They all laughed while talking of small items that are now valued highly inside the jail.
For more than two hours last Saturday, between teary moments and rings of laughter, five of the seven convicts discussed with Cebu daily News their lives in prison.
Francisco Juan "Paco" Larraņaga, Josman Aznar, James Anthony Uy, Ariel Balansag and Alberto Caņo talked in unison when asked for things they had taken for granted when they were still free.
"Pan og kape (Bread and coffee)," everybody said.Pan og kape (Bread and coffee)," everybody said.
Larraņaga admitted that when he was at the Cebu City jail, he rarely touched bread.
"Kay mokaon diay ka og pan? (Why do you eat bread?), Aznar turned to Larraņaga who managed to laugh.
"When you are on death row, bread is valuable. Tinuod gyud na, magkatawa gyud mi ana tanan (That's true, we laugh about that)," Larraņaga said.
Before he was not a bread eater. But things changed. "Pag abot dinhi, naan pan bay? Diri ilugan, nihit kaayong pan dinhi (When I reached this place, I would ask for bread. It's very scarce and people fight over them)," he added.
Anthony, now 23, added that hot coffee "is at a premium." He has it everyday.
"He would drink coffee, and the cup would be empty but streaming," joked Larraņaga.
Larraņaga, who is turning 27 in December, said he would loved to propose marriage to whoever would be his girl friend.
"Now is supposed to be the stage of saving up for a ring and to propose to a girlfriend if she can be a wife and mother of children. But we can't do that," he said with a tinge of frustration.
Aznar, for his part, said he missed dimsum so much.
He would also love to take a shower, the real one. "Here, you have to use a pail of water," Aznar grinned.
Larraņaga said Aznar was so fond of "kinilaw" he was willing to fight anyone who would mess with his food.
On a more serious note, the young men said that is they had learned anything inside the New Bilibid, "those are the values of patience and humility."
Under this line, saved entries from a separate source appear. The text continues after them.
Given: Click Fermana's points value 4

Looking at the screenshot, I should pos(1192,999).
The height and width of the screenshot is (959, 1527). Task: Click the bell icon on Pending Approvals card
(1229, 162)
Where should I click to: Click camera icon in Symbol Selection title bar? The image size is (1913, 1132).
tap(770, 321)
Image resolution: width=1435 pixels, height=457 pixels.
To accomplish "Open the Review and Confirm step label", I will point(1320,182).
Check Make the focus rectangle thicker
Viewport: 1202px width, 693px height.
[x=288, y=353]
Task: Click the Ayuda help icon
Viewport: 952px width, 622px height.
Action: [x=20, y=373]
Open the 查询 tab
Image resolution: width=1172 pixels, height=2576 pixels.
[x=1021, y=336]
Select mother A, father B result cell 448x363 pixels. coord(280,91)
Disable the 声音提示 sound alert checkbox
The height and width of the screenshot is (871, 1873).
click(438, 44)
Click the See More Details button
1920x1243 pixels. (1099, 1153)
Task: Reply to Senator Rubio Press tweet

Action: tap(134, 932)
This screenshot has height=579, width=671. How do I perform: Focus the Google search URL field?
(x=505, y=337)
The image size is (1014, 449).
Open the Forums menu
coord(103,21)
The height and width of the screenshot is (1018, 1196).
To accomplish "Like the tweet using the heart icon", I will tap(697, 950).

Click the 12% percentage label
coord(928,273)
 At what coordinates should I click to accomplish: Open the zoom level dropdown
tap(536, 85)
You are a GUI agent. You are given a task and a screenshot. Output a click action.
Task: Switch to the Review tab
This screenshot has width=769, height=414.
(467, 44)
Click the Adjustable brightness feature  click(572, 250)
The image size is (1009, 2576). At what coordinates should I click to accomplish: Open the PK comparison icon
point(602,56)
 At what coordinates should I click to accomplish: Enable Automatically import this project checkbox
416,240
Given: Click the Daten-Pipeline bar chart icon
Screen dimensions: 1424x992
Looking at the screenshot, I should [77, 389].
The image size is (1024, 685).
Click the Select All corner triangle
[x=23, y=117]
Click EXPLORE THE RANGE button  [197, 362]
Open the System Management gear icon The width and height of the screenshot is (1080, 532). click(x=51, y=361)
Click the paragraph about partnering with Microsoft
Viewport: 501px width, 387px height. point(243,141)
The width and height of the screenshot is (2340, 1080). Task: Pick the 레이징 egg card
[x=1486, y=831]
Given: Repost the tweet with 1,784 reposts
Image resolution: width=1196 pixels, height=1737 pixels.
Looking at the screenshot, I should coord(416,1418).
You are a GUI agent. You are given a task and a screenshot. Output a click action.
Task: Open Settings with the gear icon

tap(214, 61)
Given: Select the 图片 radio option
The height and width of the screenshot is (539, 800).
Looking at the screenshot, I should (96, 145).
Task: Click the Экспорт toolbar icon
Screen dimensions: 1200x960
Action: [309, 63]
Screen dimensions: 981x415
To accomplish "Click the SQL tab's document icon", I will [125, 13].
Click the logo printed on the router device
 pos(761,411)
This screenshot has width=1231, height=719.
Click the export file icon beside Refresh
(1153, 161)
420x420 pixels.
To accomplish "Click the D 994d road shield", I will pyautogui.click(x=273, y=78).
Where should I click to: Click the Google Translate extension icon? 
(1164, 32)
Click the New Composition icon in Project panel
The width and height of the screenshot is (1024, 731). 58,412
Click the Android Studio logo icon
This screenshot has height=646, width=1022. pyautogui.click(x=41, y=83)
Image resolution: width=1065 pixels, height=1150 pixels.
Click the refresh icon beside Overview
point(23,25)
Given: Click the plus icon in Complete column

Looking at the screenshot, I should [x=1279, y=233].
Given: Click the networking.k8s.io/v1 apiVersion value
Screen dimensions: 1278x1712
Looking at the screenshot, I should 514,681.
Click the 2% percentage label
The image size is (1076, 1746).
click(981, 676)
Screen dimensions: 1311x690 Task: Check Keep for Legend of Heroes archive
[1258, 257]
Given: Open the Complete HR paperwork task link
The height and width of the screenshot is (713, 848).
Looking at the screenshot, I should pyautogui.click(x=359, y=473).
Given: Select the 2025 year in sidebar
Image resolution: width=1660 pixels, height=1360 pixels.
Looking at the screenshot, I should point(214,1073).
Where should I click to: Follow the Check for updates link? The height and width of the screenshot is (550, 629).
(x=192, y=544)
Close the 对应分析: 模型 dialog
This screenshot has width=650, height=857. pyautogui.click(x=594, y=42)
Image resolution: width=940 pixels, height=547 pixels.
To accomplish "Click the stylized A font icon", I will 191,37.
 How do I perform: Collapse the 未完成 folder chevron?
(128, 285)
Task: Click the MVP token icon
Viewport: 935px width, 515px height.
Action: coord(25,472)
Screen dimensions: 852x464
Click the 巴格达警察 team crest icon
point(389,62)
"You have to be patient and learned humility here, otherwise you'll either end up with another case or figure in trouble," Larraņaga said.
In the middle of the interview, the silent Caņo interrupted, and said, "Mrs. Chiong should not be happy."
"If we will be executed, Mrs. Chiong will not be happy because we did not do the crime," he said.
"The souls of her daughter will not be at rest knowing that the real culprit is still out," he added in Cebuano.
This time, everyone was dead serious.